**EXERCISE TASK 1:** In the copyright passage, translate this sentence into French: "You can't copyright an idea, or a fact like, say, a car which has been set on fire."
**EXERCISE TASK 2:**
Decide whether each statement agrees with the copyright passage. Answer yes or no, and quote the words that settle it.
(a) A photograph of a burning car belongs to the person who took it.
(b) An idea can be copyrighted.
(c) The 1948 UN Universal Declaration calls copyright an inalienable human right.
**EXERCISE TASK 3:** Continue the copyright passage from its last sentence.

Who owns your brainchild? (Part 1)

Most people have only the vaguest idea of what copyright is, so let me explain

Most people have only the vaguest idea of what copyright is, so let me explain. You can't copyright an idea, or a fact like, say, a car which has been set on fire. But if you write a verbal description, or take a photograph, or paint a picture of that burning car, that expression or record of that fact belongs to you. It is your property, and it cannot be taken from you or copied, or used by someone else for commercial gain, without your express permission, or else remuneration.

That's the law as it stands, in this country and in most other jurisdictions, and indeed in many EU and international treaties going back to the 1948 UN Universal Declaration, which describes copyright as an inalienable human right.

**SUPPLIED DATA:**

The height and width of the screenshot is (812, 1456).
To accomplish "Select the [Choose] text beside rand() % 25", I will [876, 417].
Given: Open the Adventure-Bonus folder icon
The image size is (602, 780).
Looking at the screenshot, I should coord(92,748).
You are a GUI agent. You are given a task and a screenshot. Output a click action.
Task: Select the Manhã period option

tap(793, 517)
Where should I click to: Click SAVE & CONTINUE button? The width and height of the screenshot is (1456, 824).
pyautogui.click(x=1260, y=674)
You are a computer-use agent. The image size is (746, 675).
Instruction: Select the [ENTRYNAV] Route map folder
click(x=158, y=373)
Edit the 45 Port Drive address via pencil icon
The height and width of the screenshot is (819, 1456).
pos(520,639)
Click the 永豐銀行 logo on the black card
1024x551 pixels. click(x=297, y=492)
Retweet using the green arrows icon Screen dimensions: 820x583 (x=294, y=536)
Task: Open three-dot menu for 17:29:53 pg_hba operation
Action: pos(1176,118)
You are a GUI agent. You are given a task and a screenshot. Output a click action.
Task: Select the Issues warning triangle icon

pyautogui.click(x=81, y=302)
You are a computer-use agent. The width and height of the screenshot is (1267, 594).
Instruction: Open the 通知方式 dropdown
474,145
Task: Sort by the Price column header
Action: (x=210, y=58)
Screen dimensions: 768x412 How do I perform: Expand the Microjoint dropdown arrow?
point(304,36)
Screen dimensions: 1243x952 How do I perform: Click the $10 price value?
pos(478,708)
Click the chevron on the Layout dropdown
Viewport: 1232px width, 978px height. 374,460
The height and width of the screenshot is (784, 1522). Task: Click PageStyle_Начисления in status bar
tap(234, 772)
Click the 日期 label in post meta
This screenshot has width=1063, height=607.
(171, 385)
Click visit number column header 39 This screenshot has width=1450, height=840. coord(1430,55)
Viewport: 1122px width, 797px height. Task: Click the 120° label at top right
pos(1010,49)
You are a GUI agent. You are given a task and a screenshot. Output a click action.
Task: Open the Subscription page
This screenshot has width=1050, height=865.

**OUTPUT 1:** On ne peut pas protéger par le droit d'auteur une idée, ni un fait comme, par exemple, une voiture à laquelle on a mis le feu.

**OUTPUT 2:**
(a) Yes: "that expression or record of that fact belongs to you."
(b) No: "You can't copyright an idea"
(c) Yes: "which describes copyright as an inalienable human right."

**OUTPUT 3:**
The new Copyright and Related Rights Bill now before the Oireachtas falls far short of defending that human right. It has alarming ramifications for writers, artists and small publishers - "content-providers" of all types because it does not defend them against the interests of broadcasters, media corporations, software giants and newspapers. Nor is it up to speed with the rapid escalation of digital technology and the internet. And it falls short of fulfilling many of our international obligations. O Riada estate successfully sued RTE recently, and painter Graham Knuttel won an injunction against a Dublin shop from selling forged signature prints of his work.

Ireland's current Copyright Act dates from 1963 and is not impressive. By far the most significant ruling arising from the Act has been the Supreme Court's decision of 1995 to allow RTE and a number of discos to play copyrighted music in public, albeit at a cost of royalty payments to Phonographic Performers Ireland (PPI), the collecting agency for record companies. In effect, it allows someone to breach copyright - but in the end the offender will have to pay for it.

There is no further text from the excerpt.